Et maintenant, une comparaison : tous les prolos belges qui ont pris pour cible leurs exploiteurs, et les ont plus ou moins mouchés, ont été bouclés illico et condamnés sans pitié.

Il n’en a pas été de même pour l’assassin Sirejacob : sa qualité de patron lui a valu les faveurs des marchands d’injustice et on l’a laissé en liberté !

Si bien que, si ça le démange, il pourra repiquer au truc et déquiller quelques autres de ses prolos.

Dam, au même prix, c’est un luxe à portée, — non de sa bourse — mais du canon de son revolver !


Que tout ça est affreux !

Il serait bougrement de saison que vienne la fin de ces horreurs.

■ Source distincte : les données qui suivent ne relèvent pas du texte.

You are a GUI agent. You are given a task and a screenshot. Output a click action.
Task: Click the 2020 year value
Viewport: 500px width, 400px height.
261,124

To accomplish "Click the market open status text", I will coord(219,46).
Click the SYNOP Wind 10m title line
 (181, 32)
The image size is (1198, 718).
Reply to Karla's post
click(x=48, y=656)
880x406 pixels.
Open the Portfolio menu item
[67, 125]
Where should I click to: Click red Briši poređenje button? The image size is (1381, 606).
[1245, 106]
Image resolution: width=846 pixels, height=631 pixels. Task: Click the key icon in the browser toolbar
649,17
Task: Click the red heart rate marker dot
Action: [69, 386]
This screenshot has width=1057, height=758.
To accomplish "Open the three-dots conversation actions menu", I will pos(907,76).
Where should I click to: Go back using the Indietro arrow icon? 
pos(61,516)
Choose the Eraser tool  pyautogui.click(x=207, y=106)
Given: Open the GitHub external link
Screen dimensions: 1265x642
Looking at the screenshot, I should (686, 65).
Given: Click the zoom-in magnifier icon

Or pour ça, que faudrait-il ?

C’est que nul n’ait la puissance, en vertu de son pognon ou de son autorité, de disposer du pauvre monde.

Le jour où les usines accaparées par les capitalos, ce qui fait que les prolos sont menés à la trique et pressurés jusqu’à la gauche, seront devenues le bien de tous, y aura plus d’anicroche ; on vivotera sur un pied d’égalité, — et conséquemment en pleine liberté, car la liberté et l’égalité ne sont que les deux faces d’une seule et même chose.

Et alors, c’en sera fini des drames de sang et de deuil !

On ne verra plus de singes, comme le Sirejacob, fusiller ses ouvriers, — pour la simple raison que les singes ont disparu de la circulation.

Et le contraire aussi sera inconnu : des prolos, tels des taureaux furibonds, affolés par l’exploitation et le mistoufle et fonçant sur les capitalos.

De même, on ne verra plus de porcs ; kif-kif le contre-coup de Puteaux, pratiquer le féodal droit de cuissage ; les copines, émancipées du mâle, n’auront plus à se venger d’avoir été violées d’abord et plaquées ensuite ; l’intérêt ne décidera plus de leur cœur et l’amour soufflera où il voudra.

Et donc, on vivra les coudées franches, sans haine et sans gêne !

Et j’ajoute que si, aujourd’hui les jean-fesse de la haute n’étaient pas tourneboulés par leur situation, l’appât du gain et une jalousie imbécile, ils se rendraient compte que, dans la garce de société actuelle, eux-mêmes n’y vivraient pas en joie et en tranquillité ; ils comprendraient qu’ils ont autant de profit à tirer que le populo d’un alignement social où le bien-être sera général.

Et foutre, au lieu d’être les acharnés défenseurs de la sale bicoque sociale, ils aideraient à son chambardement.